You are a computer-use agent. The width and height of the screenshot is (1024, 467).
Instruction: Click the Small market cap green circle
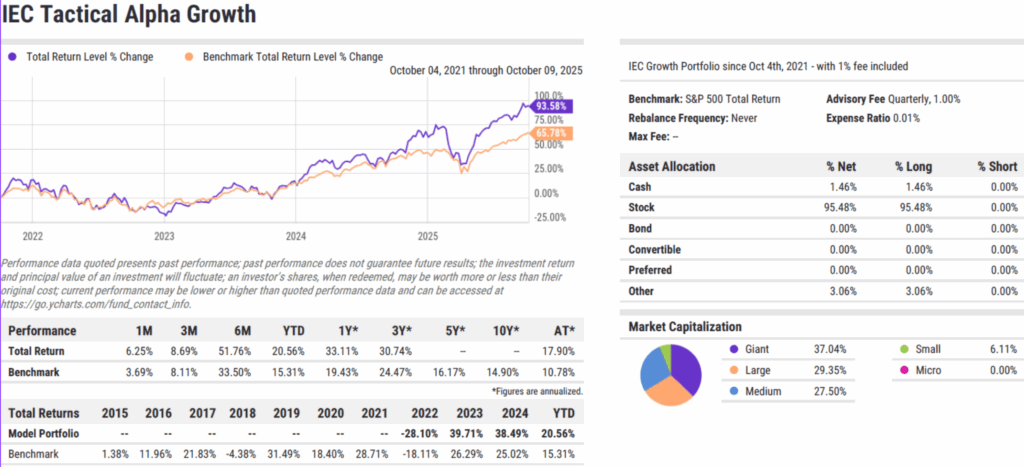pyautogui.click(x=904, y=350)
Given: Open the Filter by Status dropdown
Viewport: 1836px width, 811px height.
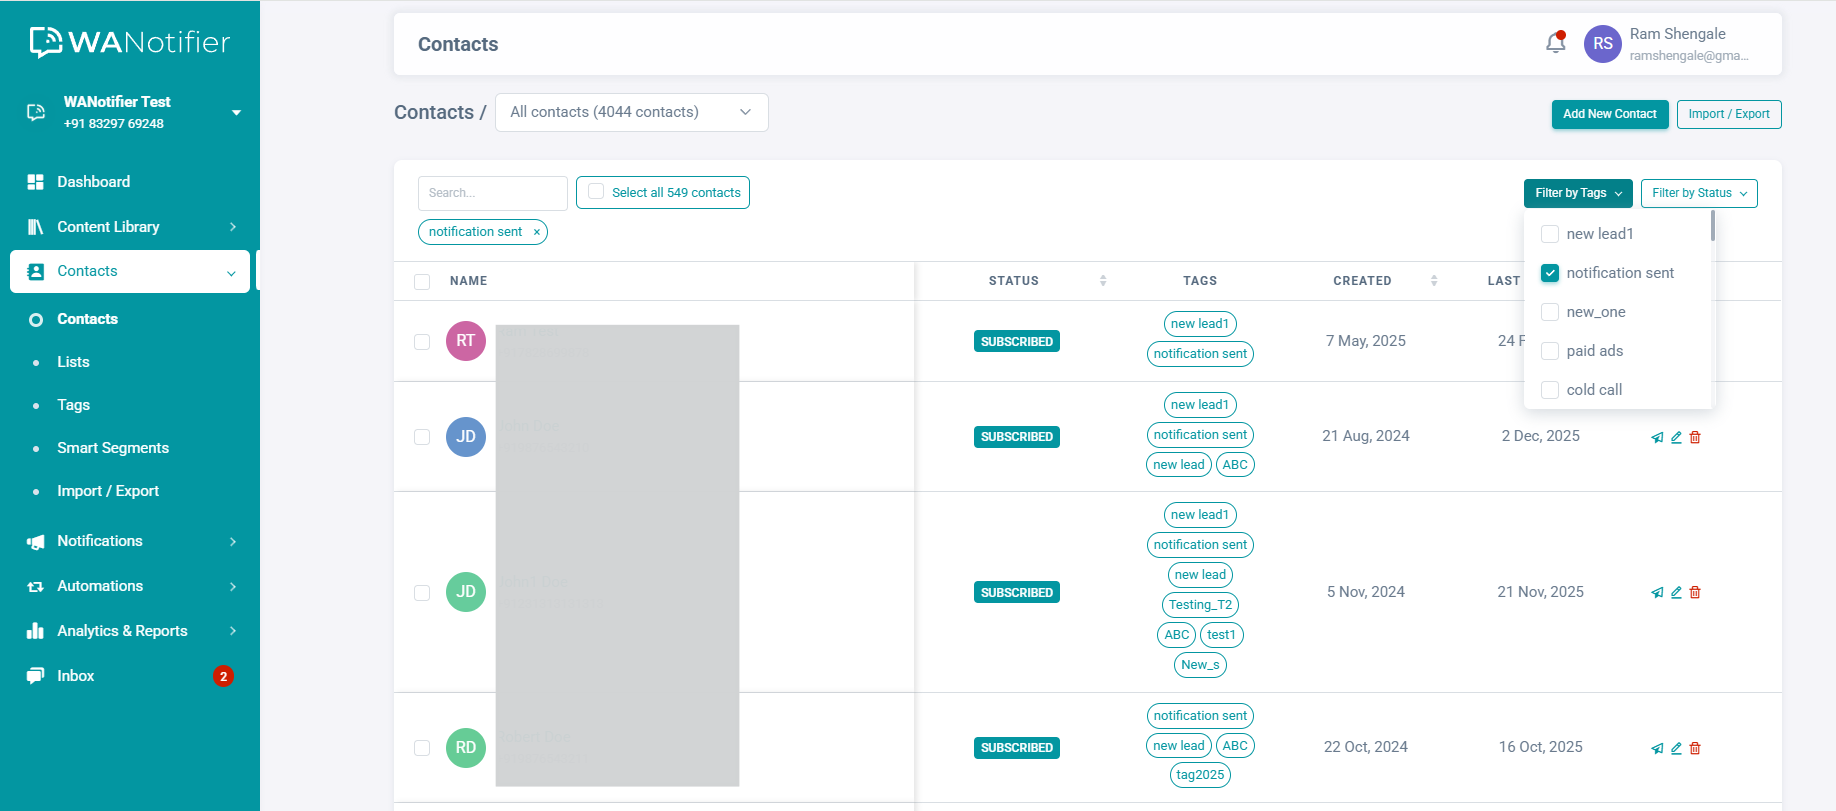Looking at the screenshot, I should tap(1698, 193).
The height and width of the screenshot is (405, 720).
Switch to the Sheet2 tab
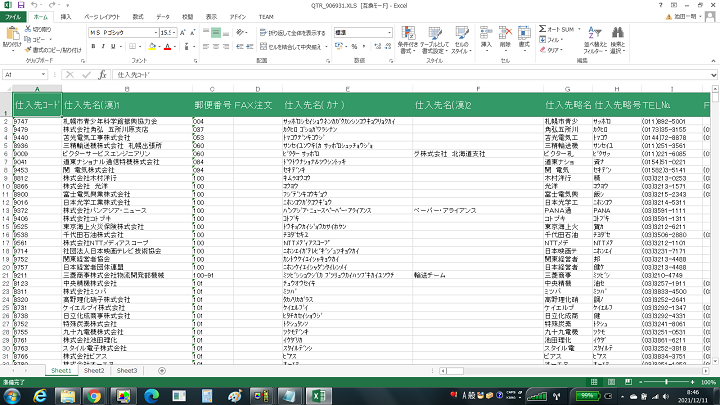coord(94,370)
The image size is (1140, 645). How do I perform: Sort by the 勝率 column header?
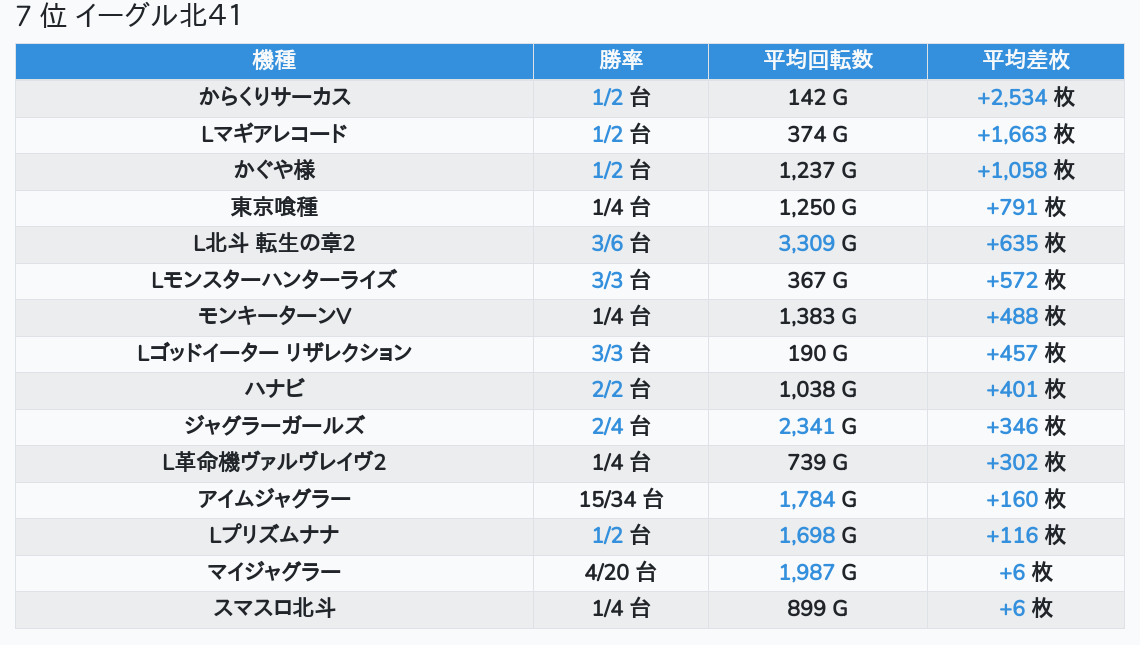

- **Work order**:
From the line that holds "The height and" down to the last line of the material above, every line is to be copied exactly, both ends included; pictures are to be omitted.

- **Answer to this task**:
The height and width of the screenshot is (405, 720).
Switch to the Sheet2 tab
coord(94,370)
The image size is (1140, 645). How do I perform: Sort by the 勝率 column header?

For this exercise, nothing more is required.